Scene classification is one of the most fundamental problems in computer vision. Visual saliency is used as a criterion for selecting local regions from where local features, e.g., HOG (Dalal and Triggs 2005), SIFT (Lowe 1999), are extracted. Kadir and Brady (2001) show that saliency, scale selection and content description are intrinsically related. In addtion to the local scale selection, the method considers saliency across scale as well as spatial dimensions. Siagian and Itti (2007) state that the gist feature (Oliva and Torralba 2001) can be useful in outdoor localization for a walking human, with straightforward application to autonomous mobile robotics. This capability reduces the need for detailed calibration in which a robot has to rely on the ad-hoc knowledge of designers for reliable landmarks. Frintrop and Jensfelt (2008) present a complete visual SLAM system, which includes feature detection, tracking, loop closing and active camera control. Landmarks are selected based on biological mechanisms that favor salient regions. They discover that the repeatability of salient regions is considerably higher than the regions from standard detectors. Borji and Itti (2011) propose an approach for scene classification by extracting and matching visual features only at the focuses of visual attention instead of the entire scene. They calculate the overall similarity between two images by matching the salient regions. The k nearest neighbors to the test image are retrieved and the class label of this image is assigned as the label of the most frequent class.

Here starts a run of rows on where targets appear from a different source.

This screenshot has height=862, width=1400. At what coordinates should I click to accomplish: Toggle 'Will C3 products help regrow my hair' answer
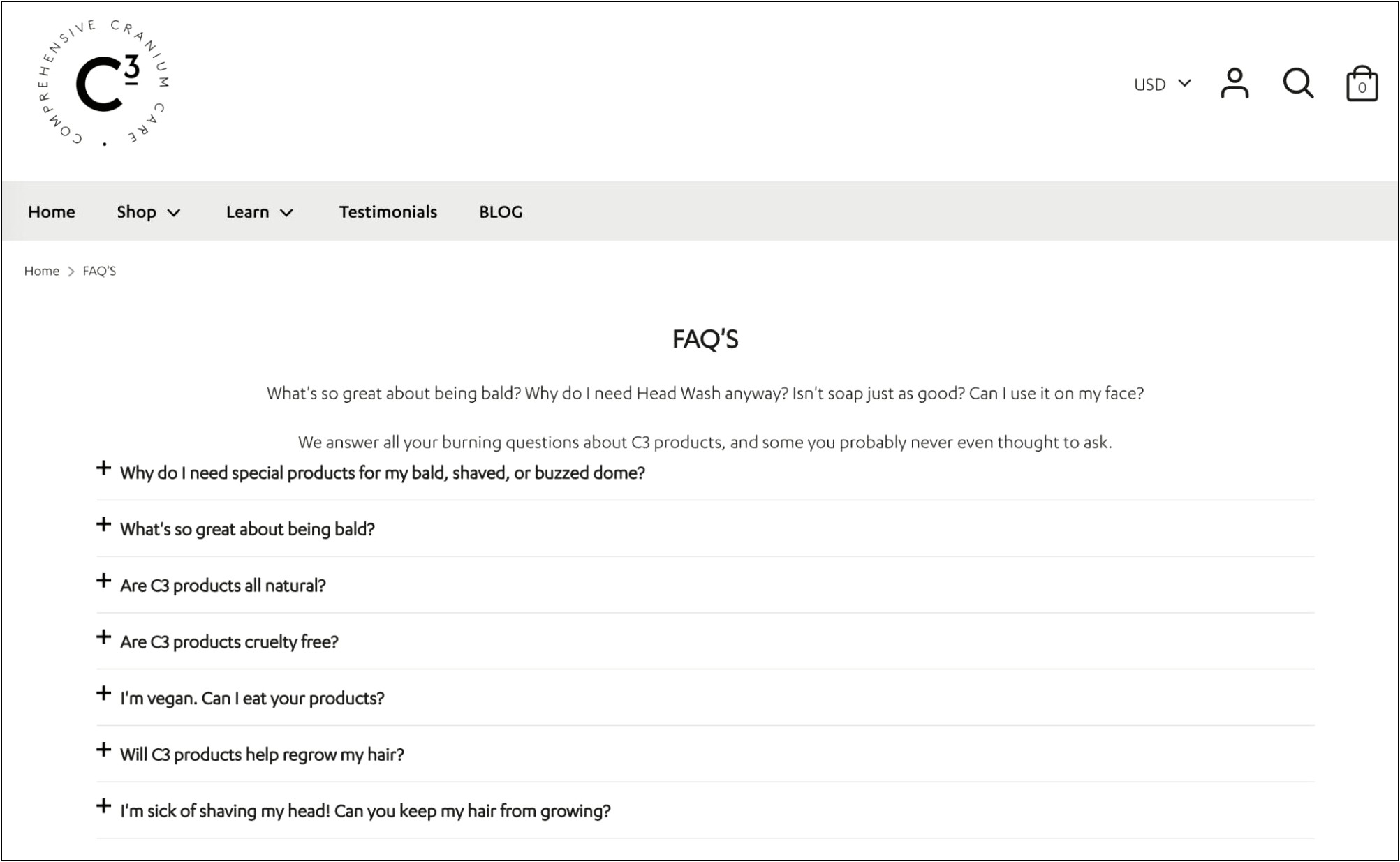tap(103, 752)
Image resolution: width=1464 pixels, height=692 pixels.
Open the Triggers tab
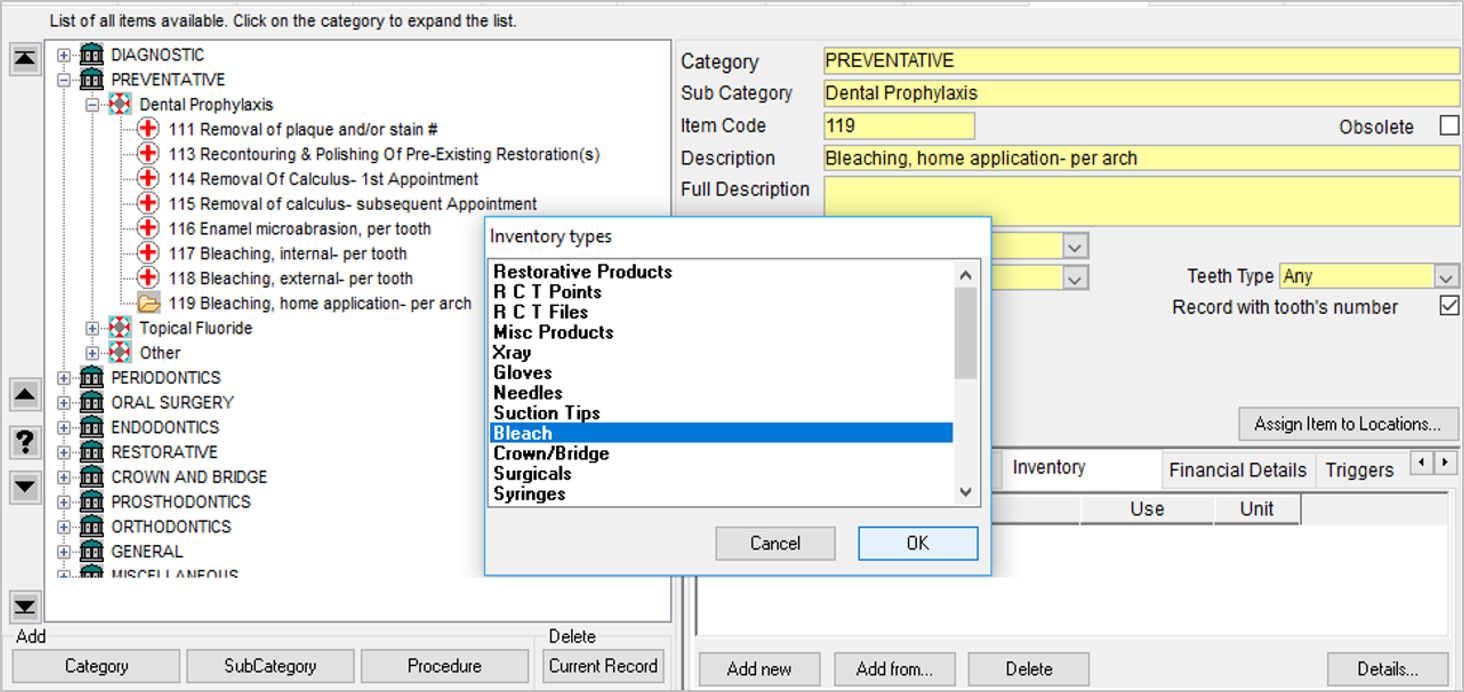click(x=1359, y=470)
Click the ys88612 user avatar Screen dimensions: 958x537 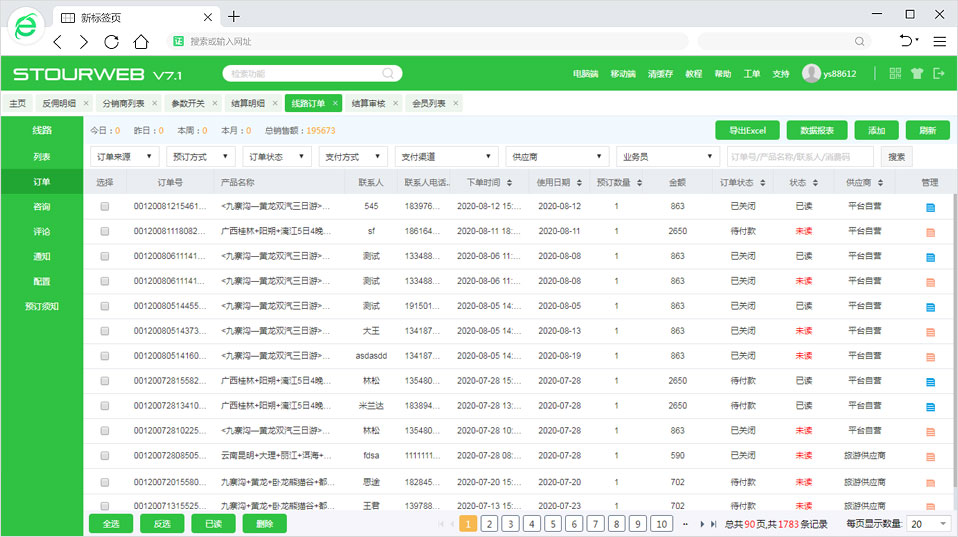pyautogui.click(x=811, y=73)
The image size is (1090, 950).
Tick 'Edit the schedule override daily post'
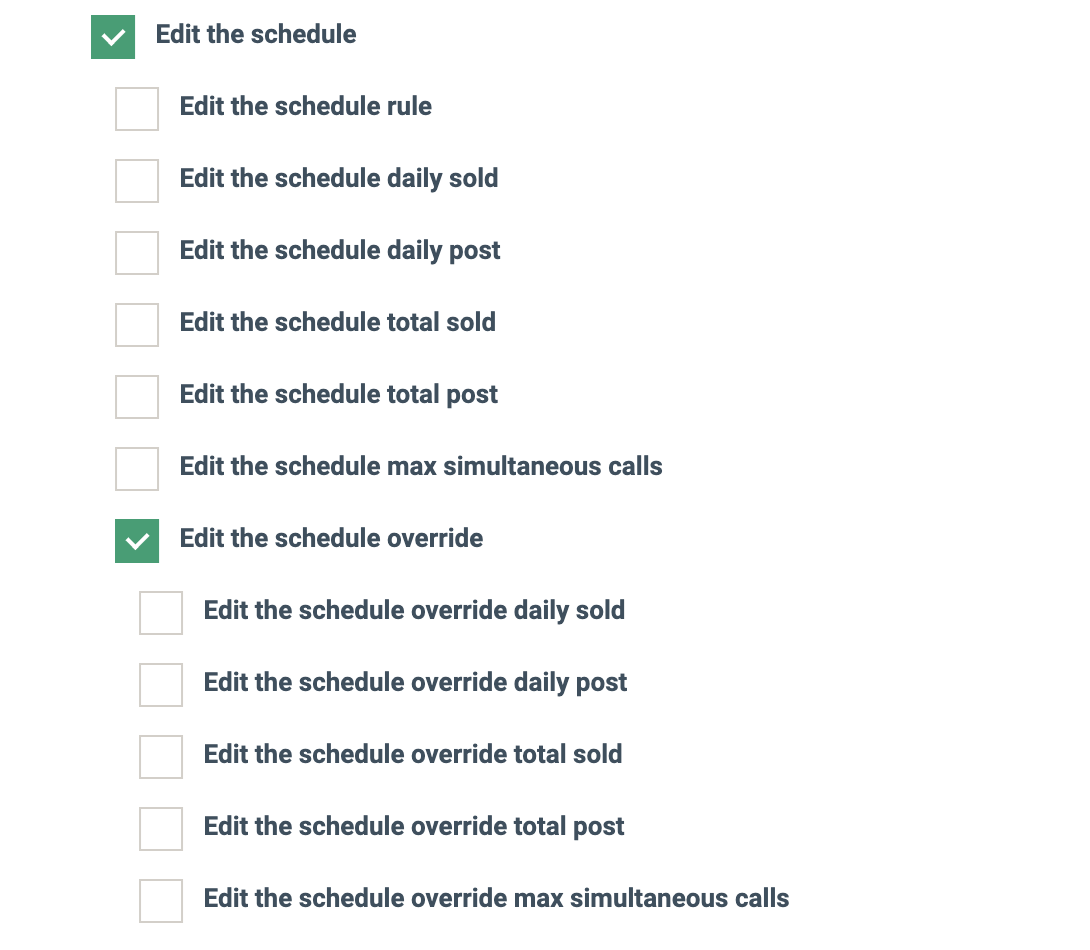(161, 685)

Object recognition aims to find the existence of a certain object in an image. The idea of using saliency is that not all parts of an image provide useful information. If we attend only to the relevant parts, we can recognize the image more quickly with less resources. Salah et al. (2002) develop a serial model for visual pattern recognition based on the primate selective attention mechanism. It simulates the primitive, bottom-up attentive level of the human visual system with a saliency scheme and the more complex, top-down, temporally sequential associative level with observable Markov models. Gao and Vasconcelos (2004), Gao et al. (2009) propose an alternative definition of saliency, denoted by discriminant saliency that is intrinsically grounded on the recognition problem. This work is based on the intuition that, for recognition, the salient features of a visual class are those that best distinguish it from all other visual classes of recognition interest. Rutishauser et al. (2004) use the object recognition algorithm by SIFT matching. Recognition is performed by matching keypoints found in the test image with stored object models. In their model, finding salient patches is done for learning and recognition before keypoints are extracted. The use of contrast modulation as a means of deploying object-based attention is motivated by neurophysiological experiments that show a tight link between luminance contrast and bottom-up attention as well as by its usefulness with respect to SIFT matching process.

Fig. 3
figure 3

Illustration of the saliency guided matching for images (ac) (Chen et al. 2012) and video (df) (Nguyen et al. 2015). The local features are pooled according to partition of b, e traditional SPM and c, f the saliency guided pooling illustration in the form of the heatmaps which superimpose the saliency maps onto the original color images/video frames. The figure shows the saliency-based framework is superior than SPM in object matching across different images. Images courtesy of Chen et al. (2012), Nguyen et al. (2015). For better viewing of all figures in this paper, please see original color pdf file

Meanwhile, Walther and Koch (2006) model the object recognition process as the networks of linear threshold units. Once a proto-object region is selected, the object recognition system will be able to form hypotheses about the identity of the attended objects. This will then in turn instruct the attentional system to focus on features or regions that would provide information for the verification or falsification of those hypotheses. Moosmann et al. (2006) combine bottom-up and top-down processes in a way that classification errors are much lower than using the bottom-up process alone. They propose a novel classifier that combines saliency maps with an object part classifier: prior knowledge stored in the classifier is used to simultaneously build the saliency map online as well as to provide information about the object class. Kanan and Cottrell (2010) propose an approach based upon two facets of the visual system: sparse visual features that capture the statistical regularities in natural scenes and sequential fixation-based visual attention. In particular, saliency maps are used as interest point operators. Their approach works well since it employs a non-parametric exemplar-based classifier. This yields several immediate benefits: it does not degrade the discriminability of the features and it employs a simple representation of spatial relationships. By replacing the first layer of the hierarchical architecture in Riesenhuber and Poggio (1999) with saliency networks, Han and Vasconcelos (2010) report that saliency has a significant positive impact on recognition. Additionally, max-based pooling does not appear to have an advantage over averaging, indicating that selecting discriminant features is more important than locating them exactly.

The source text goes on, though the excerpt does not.